What is being asked — Retype the lines of the records starting at the line containing "The image size is (639, 182)." and ending at the line containing "point(171,199)", both included, keeping every character unchanged.
[Begin Data]
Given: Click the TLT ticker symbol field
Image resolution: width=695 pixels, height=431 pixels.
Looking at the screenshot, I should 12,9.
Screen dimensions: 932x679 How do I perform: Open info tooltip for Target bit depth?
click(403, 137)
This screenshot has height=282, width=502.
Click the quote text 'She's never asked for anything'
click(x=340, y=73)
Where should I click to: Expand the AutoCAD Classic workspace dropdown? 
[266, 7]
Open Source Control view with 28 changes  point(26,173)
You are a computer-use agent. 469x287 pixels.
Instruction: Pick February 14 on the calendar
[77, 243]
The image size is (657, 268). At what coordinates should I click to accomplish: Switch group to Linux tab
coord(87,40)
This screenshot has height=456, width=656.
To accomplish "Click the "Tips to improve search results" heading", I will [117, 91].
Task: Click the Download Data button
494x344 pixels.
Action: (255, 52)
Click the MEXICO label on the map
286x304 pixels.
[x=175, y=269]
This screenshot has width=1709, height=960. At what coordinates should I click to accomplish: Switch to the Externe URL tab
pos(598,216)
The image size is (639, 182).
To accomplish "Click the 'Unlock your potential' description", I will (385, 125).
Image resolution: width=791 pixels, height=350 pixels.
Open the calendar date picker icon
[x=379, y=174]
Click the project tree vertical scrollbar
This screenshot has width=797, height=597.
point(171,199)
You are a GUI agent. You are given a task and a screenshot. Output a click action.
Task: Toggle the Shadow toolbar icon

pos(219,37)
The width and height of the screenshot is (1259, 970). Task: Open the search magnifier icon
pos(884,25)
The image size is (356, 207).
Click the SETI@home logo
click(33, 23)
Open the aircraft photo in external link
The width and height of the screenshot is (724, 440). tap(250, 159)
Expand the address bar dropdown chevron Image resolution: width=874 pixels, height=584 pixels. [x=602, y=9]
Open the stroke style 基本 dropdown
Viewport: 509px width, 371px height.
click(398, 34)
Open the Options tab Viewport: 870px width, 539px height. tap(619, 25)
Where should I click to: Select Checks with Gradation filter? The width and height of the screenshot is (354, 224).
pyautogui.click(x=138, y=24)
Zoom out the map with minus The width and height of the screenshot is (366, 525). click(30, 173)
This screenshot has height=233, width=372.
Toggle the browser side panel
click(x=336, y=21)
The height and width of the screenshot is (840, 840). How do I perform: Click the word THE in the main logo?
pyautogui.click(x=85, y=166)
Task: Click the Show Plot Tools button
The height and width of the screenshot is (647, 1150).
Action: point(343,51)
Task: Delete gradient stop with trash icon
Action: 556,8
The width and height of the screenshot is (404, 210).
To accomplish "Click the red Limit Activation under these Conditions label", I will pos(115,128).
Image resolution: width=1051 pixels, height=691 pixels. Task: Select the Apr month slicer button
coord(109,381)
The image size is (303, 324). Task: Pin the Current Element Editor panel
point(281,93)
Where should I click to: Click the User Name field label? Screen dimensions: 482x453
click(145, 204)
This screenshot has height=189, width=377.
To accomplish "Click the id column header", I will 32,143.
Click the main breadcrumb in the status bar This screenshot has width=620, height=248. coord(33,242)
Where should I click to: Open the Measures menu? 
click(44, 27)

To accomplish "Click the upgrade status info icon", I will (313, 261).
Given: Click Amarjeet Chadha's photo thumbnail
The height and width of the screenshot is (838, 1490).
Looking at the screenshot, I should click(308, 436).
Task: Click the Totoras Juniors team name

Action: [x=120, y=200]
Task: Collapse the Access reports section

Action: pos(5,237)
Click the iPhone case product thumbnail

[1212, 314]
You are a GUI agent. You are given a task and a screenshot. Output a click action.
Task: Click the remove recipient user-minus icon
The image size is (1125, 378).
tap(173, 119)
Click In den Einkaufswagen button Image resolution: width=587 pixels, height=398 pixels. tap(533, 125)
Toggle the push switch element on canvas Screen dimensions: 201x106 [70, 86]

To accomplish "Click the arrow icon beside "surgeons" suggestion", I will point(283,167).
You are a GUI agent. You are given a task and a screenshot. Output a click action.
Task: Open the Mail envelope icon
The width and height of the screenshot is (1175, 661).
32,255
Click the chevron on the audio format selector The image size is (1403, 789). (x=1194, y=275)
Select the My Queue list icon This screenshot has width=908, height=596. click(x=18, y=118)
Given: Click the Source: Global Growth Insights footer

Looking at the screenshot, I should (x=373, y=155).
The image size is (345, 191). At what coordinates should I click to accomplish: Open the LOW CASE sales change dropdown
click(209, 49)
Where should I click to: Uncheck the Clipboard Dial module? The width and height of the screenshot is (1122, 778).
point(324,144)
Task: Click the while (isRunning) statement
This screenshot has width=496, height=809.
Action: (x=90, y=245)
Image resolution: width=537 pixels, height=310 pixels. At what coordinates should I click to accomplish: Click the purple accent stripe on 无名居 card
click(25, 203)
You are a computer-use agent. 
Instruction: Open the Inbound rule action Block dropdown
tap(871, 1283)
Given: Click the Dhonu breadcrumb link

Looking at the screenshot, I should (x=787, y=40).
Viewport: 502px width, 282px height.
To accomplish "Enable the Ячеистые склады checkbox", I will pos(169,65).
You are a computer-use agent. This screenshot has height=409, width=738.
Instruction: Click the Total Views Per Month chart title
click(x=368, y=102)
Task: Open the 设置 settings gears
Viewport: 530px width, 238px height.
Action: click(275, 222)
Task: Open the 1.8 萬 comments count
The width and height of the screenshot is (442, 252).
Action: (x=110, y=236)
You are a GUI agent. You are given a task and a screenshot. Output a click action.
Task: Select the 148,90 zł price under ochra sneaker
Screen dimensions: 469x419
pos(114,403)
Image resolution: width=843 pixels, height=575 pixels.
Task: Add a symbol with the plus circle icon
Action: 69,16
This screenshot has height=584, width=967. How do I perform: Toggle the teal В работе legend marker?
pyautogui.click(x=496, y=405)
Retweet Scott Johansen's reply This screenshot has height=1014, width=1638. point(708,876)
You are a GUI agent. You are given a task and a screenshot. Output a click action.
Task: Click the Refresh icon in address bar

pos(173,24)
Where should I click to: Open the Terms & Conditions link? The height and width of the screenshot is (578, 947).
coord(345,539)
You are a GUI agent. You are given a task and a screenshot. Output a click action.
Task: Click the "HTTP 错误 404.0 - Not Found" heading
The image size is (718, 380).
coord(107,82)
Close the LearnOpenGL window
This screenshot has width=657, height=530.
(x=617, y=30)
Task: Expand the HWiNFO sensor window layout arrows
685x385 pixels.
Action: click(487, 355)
[End Data]
Expected output —
The image size is (639, 182).
To accomplish "Click the 'Unlock your potential' description", I will (385, 125).
Image resolution: width=791 pixels, height=350 pixels.
Open the calendar date picker icon
[x=379, y=174]
Click the project tree vertical scrollbar
This screenshot has width=797, height=597.
point(171,199)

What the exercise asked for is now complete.